= Just Like My Child Foundation =

Nonprofit organization

Just Like My Child Foundation (JLMC) is a San Diego–based 501(c)(3) organization that works with women and children in rural Uganda and Senegal. Its goal is to create healthy and self-sustaining families who prosper without further aid. Its holistic system encompasses health care, education, women's rights and economic development. The foundation subscribes to a philosophy called deep development focusing on one local area or cluster of villages while addressing critical issues simultaneously.

Vivian Glyck founded the Just Like My Child Foundation in 2006.

==Overview==

The Just Like My Child Foundation is an organization that employs an outreach approach, using a strategy of alliances with existing indigenous organizations and facilities that have a respected and broad reach into large populations.

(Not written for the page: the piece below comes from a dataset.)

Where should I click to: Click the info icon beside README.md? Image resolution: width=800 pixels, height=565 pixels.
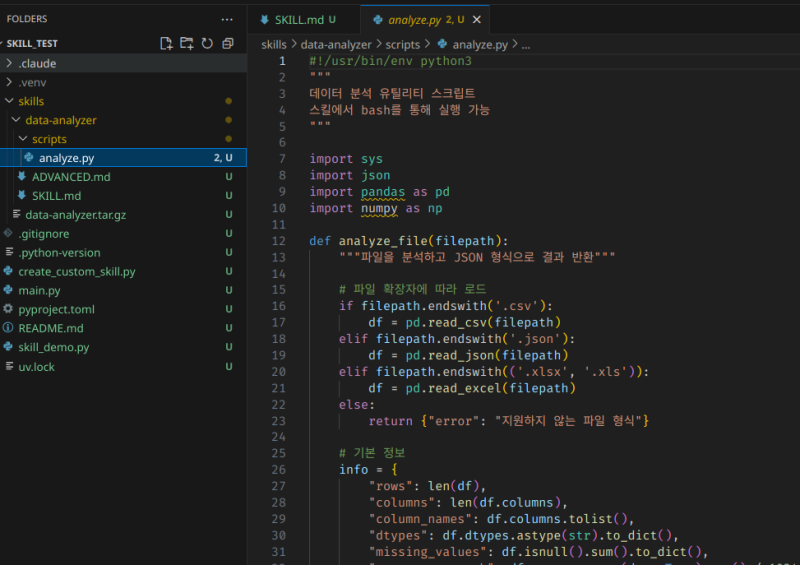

To ensure sustainable change, the foundation works directly with leaders in the community to enhance leadership capacity and motivate citizens towards self-reliance and empowerment that will sustain the community into the future without further aid.

Just Like My Child Foundation subscribes to a philosophy the organization calls Deep Development, focusing on a specific local area or a cluster of rural villages while addressing critical issues simultaneously, such as disease, inadequate education, poor infrastructure, women's and girl's empowerment and lack of economic development. With the goal of encouraging microenterprises and education to further assist rural villages within the community and addressing issues of justice along with women and children empowerment.

Since 2006, JLMC and its first indigenous and primary healthcare partner, Bishop Caesar Asili Memorial Health Centre in Central Uganda serves 48 villages and 600,000 people, specifically in the rural, three-district region of Luwero, Nakaseke and Nakasongola. Just Like My Child has funded six schools in various Central Ugandan districts, such as Luwero and Nakaseke.

==History==
Vivian Glyck founded the Just Like My Child Foundation in July 2006 after a trip to Africa in May 2006 where she met Sister Ernestine Akulu. Upon arriving home, she decided she wanted to help the women and children of East Africa. Glyck asked Sister Ernestine of the Bishop Asili Hospital in Luwero, Uganda how she could help. Sister Ernestine requested a generator for the hospital and a CD-4 count analyzer machine.

Since late 2006, Glyck raised $30,000 to acquire a generator for the Asili Hospital, which has ensured doctors continuous electricity, refrigeration for medicine, and stability for patients. She also secured assistance from the Clinton Foundation that made the CD-4 analyzer a reality for Asili Hospital, thus, HIV+ patients, especially pregnant mothers and children, have a much easier access to antiretroviral treatment.

Just Like My Child created a scholarship program in the village of Kikoirro, Uganda, to send a child named Nyangoma Rachel to one of the best boarding school in Uganda. In October 2009, JLMC's first school, The Children's Academy for the Collective Heart, opened with support from Debbie Ford's Collective Heart Foundation, Cynthia Kersey's Unstoppable Foundation, and the Mark Victor Hansen Foundation, and serves nearly 400 children.

==Programs==
Just Like My Child supports through sustainable development – what they call "giving a hand up, never a hand out." JLMC supports a broad variety of international development solutions through projects focused specifically on assisting developing countries and is structured around the following six programs:

- Project "Keep A Mother Alive" – A project that has provided at risk mothers and newborns with prenatal care and education, community outreach, malaria prevention, infection control, and emergency obstetrical intervention which includes C-sections, ultrasound diagnosis, infrastructure for blood supply and AIDS treatment as well as a medical staff.
- Project "Universal Education" – A co-investment model that partners with the entire community creating public and private schools as well as raising funds for educational tools and staff. To date, JLMC has funded six primary schools.
- Project GRACE – A microenterprise program that provides a small loan (poultry or livestock) with intensive training to healthy, self-motivated individuals with HIV. Participants support and work with each other as well as encourage others to be tested for HIV at their local hospital, Bishop Asili.
- The Mandela Project – A program named after Nelson Mandela and sponsored through JLMC's Professional Development Fund. The program sponsors the continuing education of doctors, nurses, and professionals as well as sponsors primary and secondary school children who show true leadership. Funds come directly from Just Like My Child Foundation donors and sponsors. Recipients agree to share their knowledge with their community.
- Project Justice – A comprehensive human rights education program conducted in partnership with the Federation of Women Attorneys (FIDA]. Community members are empowered with knowledge of their rights.
- The "Girl Power" Project – A grass roots program designed for young Ugandan girls, which includes empowerment training, how to fend off sexual violence, and how to report perpetrators safely and without retribution.